Why is the RipRow™ deck flat?

Cyclists often ask us why the RipRow™ doesn’t have crank arms that rotate like on a real bike.

The answer: We want you to ride perfectly and safely. 

Every day at the bike parks and trails in Colorado and beyond, we see riders with their weight too far forward or backward, and they don’t even know it. As a result, they get thrown forward off jumps, they cartwheel through rock gardens, and they stop dead on technical climbs. As a mountain bike skills coach, I can see the issue from a mile away. 

What is the issue? Simply put, people are not balanced on both of their feet. When I see a rider with one of his feet below the other, I know he (usually he) doesn’t have a solid connection to his bike, and a crash is inevitable. 

When you look at great riders, you will see a Triangle of Awesome: a perfect isosceles triangle between the pedals and knees.
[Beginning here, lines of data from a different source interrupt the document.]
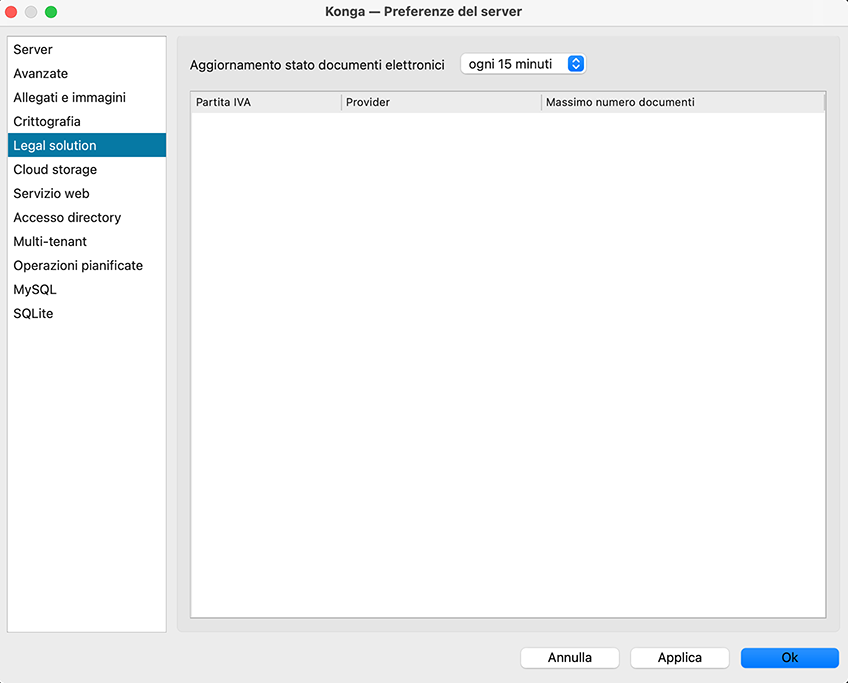
Task: Select SQLite in the sidebar
Action: tap(33, 314)
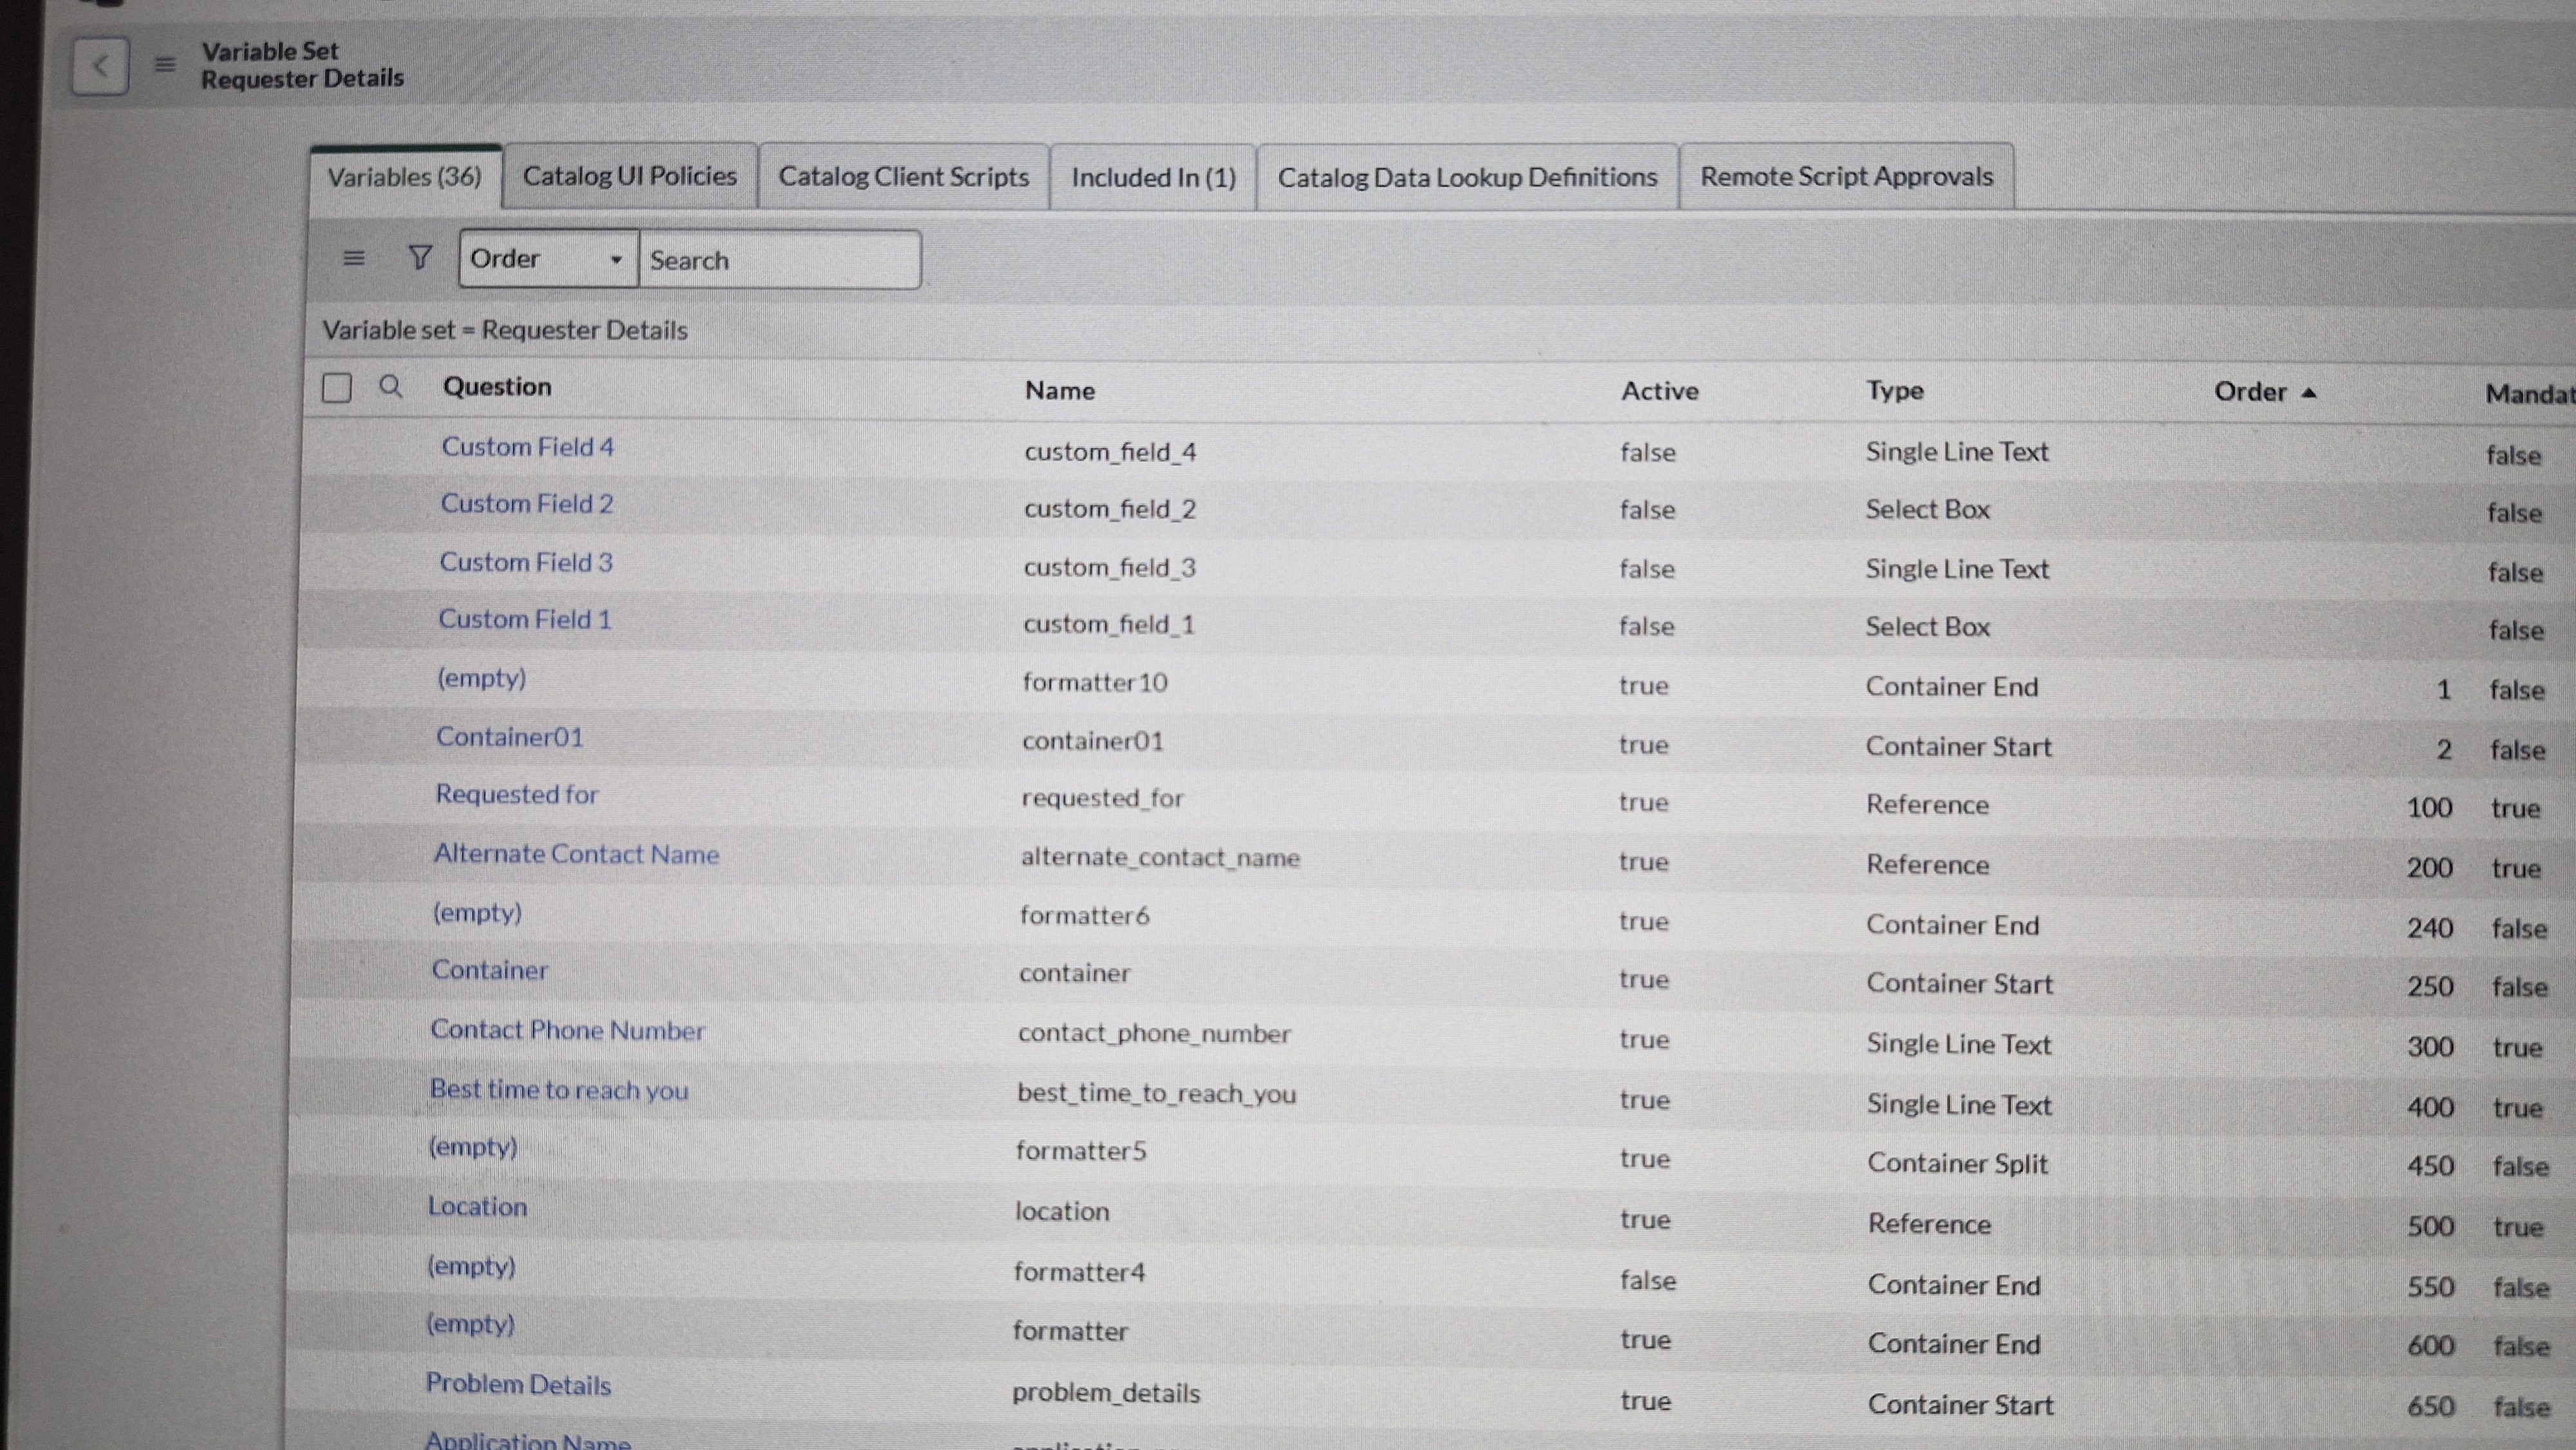Open the Remote Script Approvals tab
Screen dimensions: 2576x1450
(1846, 177)
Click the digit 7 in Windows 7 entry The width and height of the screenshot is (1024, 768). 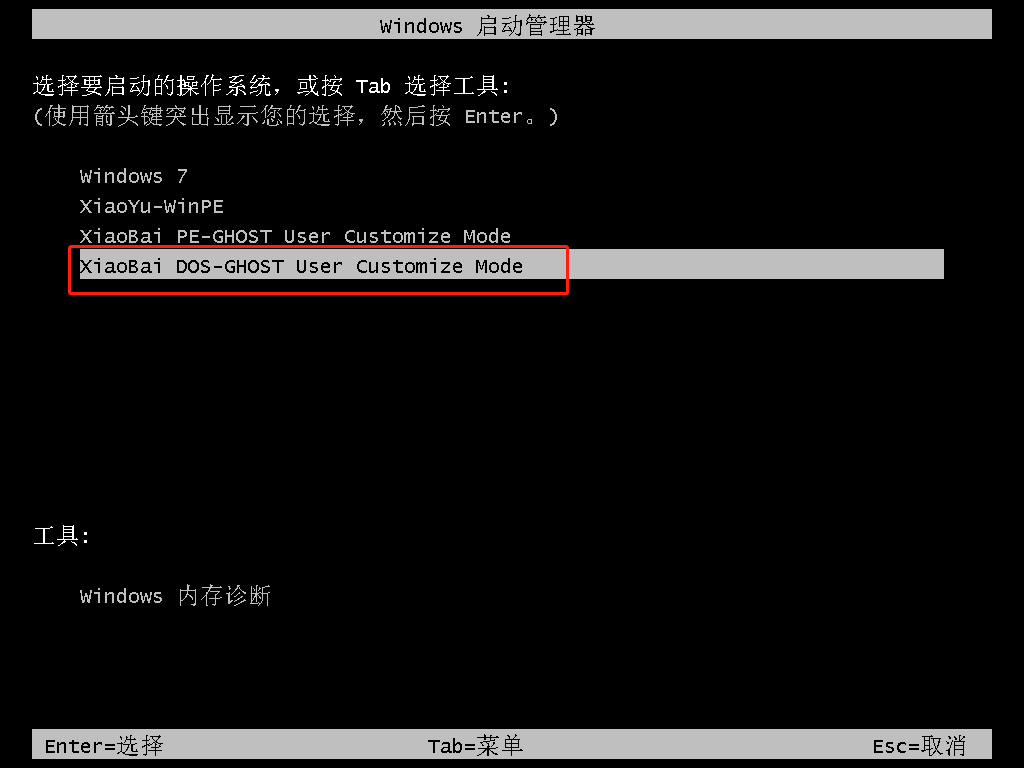click(182, 176)
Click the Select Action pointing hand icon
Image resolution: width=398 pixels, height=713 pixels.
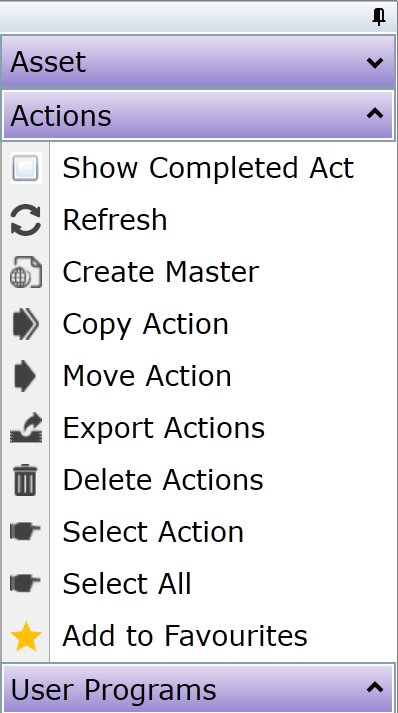click(x=25, y=531)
This drives your weight into the middle of the bike, evenly though both feet, and it drives the beautiful violence to your strong hip muscles. (If your quads burn on downhills, you have a Triangle of Mediocre).  

The more solid your triangle, the more solid your shred. Period.

But this riding position requires a strong core, mobile hamstrings and flexible ankles. That’s why we practice off the bike. 

When you RipRow in a bike stance, and you keep the deck perfectly level, every rep programs your body for perfect bike balance. After a surprisingly small number of RipRow™ workouts, you’ll be stronger, fitter and much more balanced (and safer, and faster). 

RipRow™ Factory Pilot Amy Shenton is perfect on the RipRow™ and on her bikes. Notice how her feet are flat on the deck. This takes practice, even for a pro rider like Amy. 

And let's not forget other sports and daily life. Riding a horse, racing motocross, lifting a sofa ... they all require you to manage beautiful violence while balancing on your feet.